So, how can we evaluate multi-user systems to reduce the unexpected effects once the system is deployed? Most of the time there’s going to be surprises when testing a system on new users so we need to be aware of that. But in this chapter, I will present \(3\) types of models that will help you to reduce that uncertainty to some extent so you will have a better idea of how the system will behave when tested on more realistic conditions. The models are: mixed models, user-independent models, and user-dependent models. We will see how to train each type of model using a database with actions recorded with a motion capture system. After that, I will also show you how to build adaptive models that are tuned with the objective of increasing their performance for a particular user.

9.1 Mixed Models

Mixed models are trained and validated as usual without considering information about mappings between data points and users. Suppose we have a dataset as shown in Figure 9.1. The first column is the user id, the second column the label we want to predict and the last two columns are two arbitrary features.

Example dataset with a binary label and 2 features.

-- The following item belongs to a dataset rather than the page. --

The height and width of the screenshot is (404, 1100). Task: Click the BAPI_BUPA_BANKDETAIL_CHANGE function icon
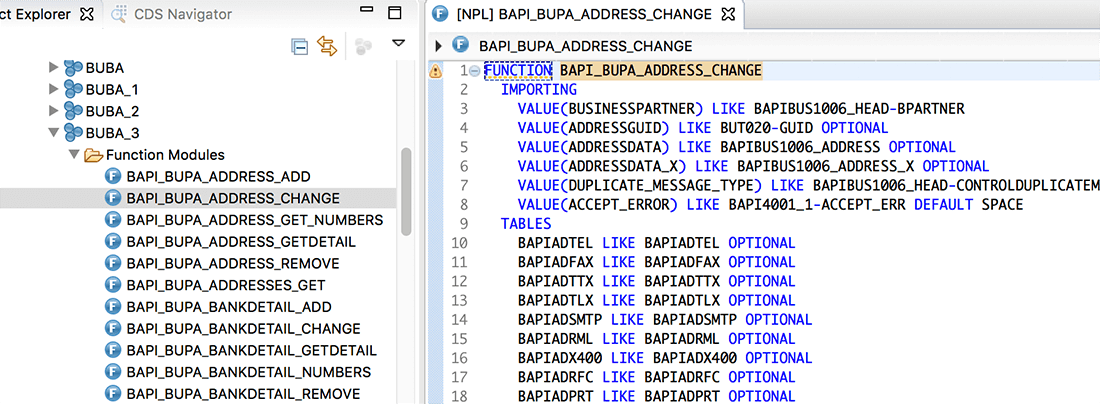point(113,329)
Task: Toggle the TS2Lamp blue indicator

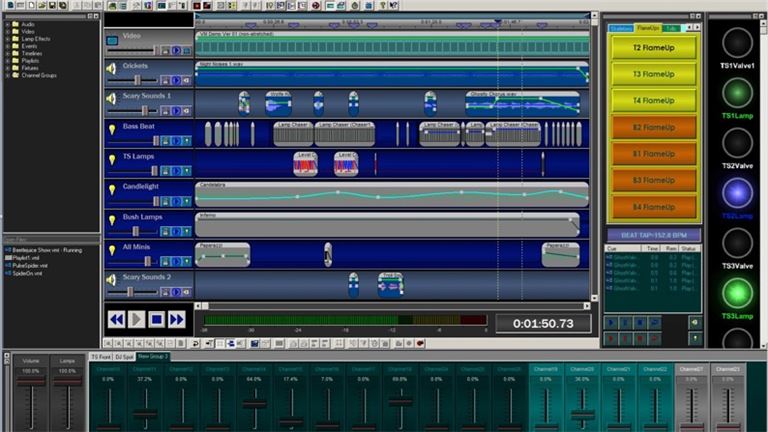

Figure 9.1: Example dataset with a binary label and 2 features.

With a mixed model we would just remove the userid column and perform \(k\)-fold cross-validation or hold-out validation as usual. In fact, this is what we have been doing so far. By doing so, some random data points will end up in the train set and others in the test set regardless of which data point was generated by which user. The user rows are just mixed, thus the mixed model name. This model assumes that the data was generated by a single user. One of the disadvantages of validating a system using a mixed model is that the performance results could be overestimated. When randomly splitting into train and test sets, some data points for a given user will end up in each of the splits. At inference time, when showing a test sample belonging to a particular user to the model, it is likely that the training set of that model included some data from that particular user. Thus, the model already knows a little bit about that user so we can expect an accurate prediction. However, this assumption not always holds true. If the model is to be used on a new user that the model has never seen before, then, it may not produce very accurate predictions.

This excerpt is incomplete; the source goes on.